The Republic of Fiji Military Forces (RFMF) Band began its journey with a small Fife and Drums Band in June 1917. Since then, it has appeared at The Royal Edinburgh Military Tattoo in 1956 and 1998, as well as previous performances at the Edinburgh Tattoo in Melbourne and Wellington in 2016. The band also participated in the first-ever military Tattoo in Fiji in 2017 at the ANZ National Stadium.

Joining other Pacific performers

In traditional red and white uniforms, with a selection of brass and drums, the Fijian group joined with other Pacific performers from the Papua New Guinea, the Solomon Islands, Vanuatu, Tonga, Samoa and the Cook Islands for an extraordinary six-minute performance entitled ‘Our Ocean People’ featuring the drums, percussion and dancers from each of the island groups – in total more than 350 performers from more than seven Pacific nations.

Under the theme ‘At All Points of the Compass’, the show was meant to take guests on a tour of the world, guiding them around 360 degrees of the atlas to tell the compelling tale of Australia’s place in history and its links with allies and friends, including Fiji.

To celebrate this theme, the Australian show took the audience on a circular tour around an imaginary compass rose with its centre at the dusty red heart of the continent – at Lambert Centre.


For thousands of years, the indigenous people of Australia navigated their ‘country’ using ‘songlines’ – an oral tradition of routes travelled – and with this notion as inspiration, five ‘song men’ to guide the audience to the edge of traditional lands, welcoming each international group to perform in turn.

The concept reinforces the purpose of the Tattoo in helping bring people together, to better understand each other’s cultures and ways of life to “arrive as strangers and leave as friends”.

The Tattoo returned to Australia with production partners, the Michael Cassel Group, as part of its ambitious Strategy for Growth. Announced in 2018, the ambitious growth programme includes doubling its turnover to £20 million (FJ$56.36m) by 2025 as well as additional signposted overseas tours to Canada and China by 2021.
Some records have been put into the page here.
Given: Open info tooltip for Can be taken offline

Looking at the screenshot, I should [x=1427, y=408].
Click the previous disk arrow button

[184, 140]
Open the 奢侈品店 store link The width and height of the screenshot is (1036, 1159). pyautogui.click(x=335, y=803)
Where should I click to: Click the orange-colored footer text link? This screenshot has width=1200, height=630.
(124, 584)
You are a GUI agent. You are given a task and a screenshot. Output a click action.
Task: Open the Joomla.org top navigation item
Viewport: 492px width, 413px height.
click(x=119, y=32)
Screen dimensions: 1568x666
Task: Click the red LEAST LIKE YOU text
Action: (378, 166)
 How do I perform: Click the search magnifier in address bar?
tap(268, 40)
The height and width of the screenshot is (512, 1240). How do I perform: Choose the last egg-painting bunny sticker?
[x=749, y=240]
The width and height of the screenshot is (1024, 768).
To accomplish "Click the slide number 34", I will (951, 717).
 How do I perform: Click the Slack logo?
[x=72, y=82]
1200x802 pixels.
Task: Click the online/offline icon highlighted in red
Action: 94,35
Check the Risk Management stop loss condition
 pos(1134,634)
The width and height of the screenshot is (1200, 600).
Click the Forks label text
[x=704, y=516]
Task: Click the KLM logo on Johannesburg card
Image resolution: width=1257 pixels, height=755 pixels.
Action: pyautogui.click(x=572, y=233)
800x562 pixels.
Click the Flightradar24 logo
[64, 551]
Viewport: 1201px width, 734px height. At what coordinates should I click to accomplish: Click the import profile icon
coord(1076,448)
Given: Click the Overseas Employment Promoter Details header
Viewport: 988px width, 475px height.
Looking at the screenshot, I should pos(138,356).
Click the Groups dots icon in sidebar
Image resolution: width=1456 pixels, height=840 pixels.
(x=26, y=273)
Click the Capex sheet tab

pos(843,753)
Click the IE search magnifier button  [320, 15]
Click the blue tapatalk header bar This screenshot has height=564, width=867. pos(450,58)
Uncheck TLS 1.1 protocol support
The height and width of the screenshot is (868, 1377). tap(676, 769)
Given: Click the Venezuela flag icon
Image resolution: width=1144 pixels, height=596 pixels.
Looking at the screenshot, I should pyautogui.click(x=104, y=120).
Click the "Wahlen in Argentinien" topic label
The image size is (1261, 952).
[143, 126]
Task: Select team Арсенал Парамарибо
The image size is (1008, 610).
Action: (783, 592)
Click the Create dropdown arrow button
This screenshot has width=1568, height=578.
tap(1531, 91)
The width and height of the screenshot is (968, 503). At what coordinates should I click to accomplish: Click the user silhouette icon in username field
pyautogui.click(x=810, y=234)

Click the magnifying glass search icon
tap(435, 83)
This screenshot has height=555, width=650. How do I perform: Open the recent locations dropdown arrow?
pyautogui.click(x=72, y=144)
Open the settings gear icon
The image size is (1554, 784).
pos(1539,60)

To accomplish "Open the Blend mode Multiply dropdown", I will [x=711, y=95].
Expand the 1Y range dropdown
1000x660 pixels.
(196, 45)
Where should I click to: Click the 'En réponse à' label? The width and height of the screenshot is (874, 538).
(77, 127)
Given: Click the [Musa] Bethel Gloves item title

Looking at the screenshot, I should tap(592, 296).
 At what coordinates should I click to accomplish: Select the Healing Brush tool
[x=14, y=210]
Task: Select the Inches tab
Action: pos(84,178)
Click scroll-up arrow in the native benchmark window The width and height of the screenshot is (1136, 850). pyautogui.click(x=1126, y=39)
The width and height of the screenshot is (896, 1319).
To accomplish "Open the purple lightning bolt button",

Work was already underway with the business in regular conversations with the UK, Scottish and International Governments, local promoters and support networks.

Heritage and innovation

Brigadier David Allfrey MBE, chief executive and producer at the Tattoo, said: “We are proud and privileged to bring – in equal measure – the heritage and innovation of the Tattoo to our Australian audiences and are thrilled that the Republic of Fiji Military Forces Band are able to join the line-up.

“Not only do our nations have a wonderful shared history but also, we know well the richness of Fijian culture, music and the long connections with the United Kingdom’s Armed Forces. Many of the great Scottish Regiments, including my own – The Royal Scots Dragoon Guards – have soldiers from Fiji in their ranks; we are very proud of this.

“The military and cultural performers perform alongside the other Pacific nations who are taking part. But, above all, they make their own special impact across the span of the show.”

General Campbell, of the Australian Defence Force, said: “We return to Australia as part of a new period of growth for the Tattoo.

“This is an exciting step change for us reaching anew across the world, first to Australia, then over the next two years to China and North America.

“The Tattoo is all about bringing people together to reinforce relationships already made and making new friends for the future.”

The Australian Defence Force (ADF) provided a range of ceremonial and logistic support to the Royal Edinburgh Military Tattoo including more than 250 cast members, air and ground transport and co-ordination for participating nations.